++++ Data

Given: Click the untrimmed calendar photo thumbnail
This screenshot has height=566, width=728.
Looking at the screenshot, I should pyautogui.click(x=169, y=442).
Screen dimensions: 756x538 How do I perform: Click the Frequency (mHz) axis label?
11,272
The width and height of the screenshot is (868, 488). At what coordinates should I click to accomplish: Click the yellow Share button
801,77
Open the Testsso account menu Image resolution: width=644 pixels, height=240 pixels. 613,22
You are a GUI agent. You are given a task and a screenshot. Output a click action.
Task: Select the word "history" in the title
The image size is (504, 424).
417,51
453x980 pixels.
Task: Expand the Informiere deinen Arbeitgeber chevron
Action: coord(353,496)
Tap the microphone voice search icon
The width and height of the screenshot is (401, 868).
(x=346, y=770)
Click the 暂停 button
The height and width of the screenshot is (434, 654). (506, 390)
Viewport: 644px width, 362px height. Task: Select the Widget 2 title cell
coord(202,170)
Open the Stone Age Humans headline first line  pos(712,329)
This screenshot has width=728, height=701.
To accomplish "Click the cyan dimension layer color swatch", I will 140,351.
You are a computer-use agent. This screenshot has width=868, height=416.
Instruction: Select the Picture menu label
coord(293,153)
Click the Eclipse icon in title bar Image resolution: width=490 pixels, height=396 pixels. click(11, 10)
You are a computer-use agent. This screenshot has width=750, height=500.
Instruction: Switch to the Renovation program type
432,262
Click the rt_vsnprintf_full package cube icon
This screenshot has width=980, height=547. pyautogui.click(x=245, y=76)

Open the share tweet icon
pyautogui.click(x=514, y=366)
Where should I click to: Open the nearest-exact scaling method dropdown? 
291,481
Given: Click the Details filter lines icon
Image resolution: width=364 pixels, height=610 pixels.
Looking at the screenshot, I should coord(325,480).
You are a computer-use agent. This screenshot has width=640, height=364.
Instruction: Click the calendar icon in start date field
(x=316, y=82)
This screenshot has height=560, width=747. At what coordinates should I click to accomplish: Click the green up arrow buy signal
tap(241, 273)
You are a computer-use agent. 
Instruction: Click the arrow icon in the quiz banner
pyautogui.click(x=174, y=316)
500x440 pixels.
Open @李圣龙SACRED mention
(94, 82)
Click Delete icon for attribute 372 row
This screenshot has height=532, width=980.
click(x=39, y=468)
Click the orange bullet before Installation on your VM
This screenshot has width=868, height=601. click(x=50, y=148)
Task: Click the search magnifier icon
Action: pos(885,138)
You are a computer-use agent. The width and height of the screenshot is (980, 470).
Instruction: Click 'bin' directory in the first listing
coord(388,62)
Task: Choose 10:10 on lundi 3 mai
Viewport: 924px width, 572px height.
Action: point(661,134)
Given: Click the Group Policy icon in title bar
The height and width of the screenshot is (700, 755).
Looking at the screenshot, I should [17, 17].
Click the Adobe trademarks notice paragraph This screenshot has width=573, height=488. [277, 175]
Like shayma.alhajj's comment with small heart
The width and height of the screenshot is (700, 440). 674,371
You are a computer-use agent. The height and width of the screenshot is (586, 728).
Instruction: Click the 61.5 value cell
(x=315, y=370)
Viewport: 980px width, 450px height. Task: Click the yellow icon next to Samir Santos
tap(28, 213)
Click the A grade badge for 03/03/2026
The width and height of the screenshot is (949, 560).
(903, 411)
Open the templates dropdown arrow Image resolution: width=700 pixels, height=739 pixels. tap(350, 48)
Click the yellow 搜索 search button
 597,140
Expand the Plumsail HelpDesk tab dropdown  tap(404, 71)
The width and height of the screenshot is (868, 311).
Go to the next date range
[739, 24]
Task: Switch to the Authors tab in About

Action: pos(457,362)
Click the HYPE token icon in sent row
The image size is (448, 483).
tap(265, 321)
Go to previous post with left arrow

++++++++

Exercise prompt
Every line of the listing that includes the word "computer" belongs in the answer.

Task result
You are a computer-use agent. This screenshot has width=868, height=416.
You are a computer-use agent. This screenshot has width=750, height=500.
You are a computer-use agent. This screenshot has width=640, height=364.
You are a computer-use agent. 
You are a computer-use agent. The width and height of the screenshot is (980, 470).
You are a computer-use agent. The height and width of the screenshot is (586, 728).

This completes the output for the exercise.